Ruel paints with the canvas on the floor, bending over, kneeling, or sitting cross-legged with the canvas in front of him; he has a special cushion to protect his knees. One of his paintbrushes is duct-taped to the end of a long pole, and you get the impression Ruel is ready to improvise to achieve what he wants on the canvas. 

He didn’t go to art school, but there’s a vein of creativity that runs through his family. His grandfather was a fisherman who carved wooden weathervanes. “His weathervanes are cool, and the little men he would carve, they’re almost like outsider art,” Ruel says.

Ruel’s married to jewelry artist Nettie Kent, whose father is the artist Doug Kent; they have two boys now — one 2, and one just a few months old. They moved back home to the Island after working in Brooklyn for a few years, where Ruel was an art assistant to Holton Rower, an artist known for his “pour paintings.”

“They [the artist] show you what they want done, and it’s their ideas,” Ruel said explaining the role of an artist’s assistant. “Sometimes I think they feed off the young people who work for them.”

The couple left the Island mostly because of the difficulty finding year-round housing. “Honestly, we couldn’t find a year-round house, and I got sick of the “garden shed to a winter rental” routine. Even in New York, it’s one of the most expensive places to live, but it’s cheaper than here, and you don’t have to move out,” Ruel says. “And also, I was feeling a little stuck on the Island. When you measure yourself against the rest of the world, well, you go to New York and you’re not special in any way. You go there and strive. Sometimes here you wonder, ‘Am I really doing good, or is this Island good?’”

Ruel’s style has changed over the past few years; he’s painting landscapes and Island scenes these days, and if you look closely, you’ll realize they’re a visual story. In “Robb Hands Davis a Beer,” a man in hunting gear and stocking hat passes off a Budweiser to a waiting hand; his pickup truck with a deer carcass in the bed is in the background. “Skaters” is a winter-moody piece, where you can feel the cold air when you look at the painting of a circle of skaters with hockey sticks ready to face off. These aren’t ordinary paintings — you feel something when you look at them, and that’s just what the artist is hoping for.

“I try to paint how it feels more than how it looks,” Ruel tells me. “I like the winter here when it’s muted but there are spots of red. I try not to get too hung up on the real colors, but instead where the light is coming from.”
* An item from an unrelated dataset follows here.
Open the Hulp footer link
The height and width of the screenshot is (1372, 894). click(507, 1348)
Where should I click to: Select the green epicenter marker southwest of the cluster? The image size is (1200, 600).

His paintings of birds across an open sky aren’t ordinary either. Somehow it feels like the birds are in the room with you.

“I do think it’s a cool, open feeling, like if you had a bird in your house,” he explains while I’m looking at a huge painting-in-progress with a turquoise sky, birds in flight. “There are a few birds I love — wrens, redwing blackbirds, and terns and catbirds; they might be a little boring to look at, but I try.” 

Ruel is still getting used to painting as his “day job.” He’s been in the new studio since January. Before that he painted in his garage with the usual interruptions that come with being a new dad.

“This is great,” he says looking around his studio. “It’s nice to get up, get my coffee, and go to work. Leaving the house is so important, it defines your day and helps you focus better. If you get distracted when you’re painting, you can’t just pick up where you left off.”

Works at the current exhibits are true Island scenes — hunters, opening the cut at the Great Pond, fishing — it’s almost a collection, the way they fit together. “They’re really little stories from the year,” Ruel says. “We moved back here now for good. I always wanted to, but it was a matter of having a place to live. I’m not really a city person, I wanted to be fishing and in the woods. My family’s here, Nettie’s family’s here.”

Looks like Colin Ruel has come home.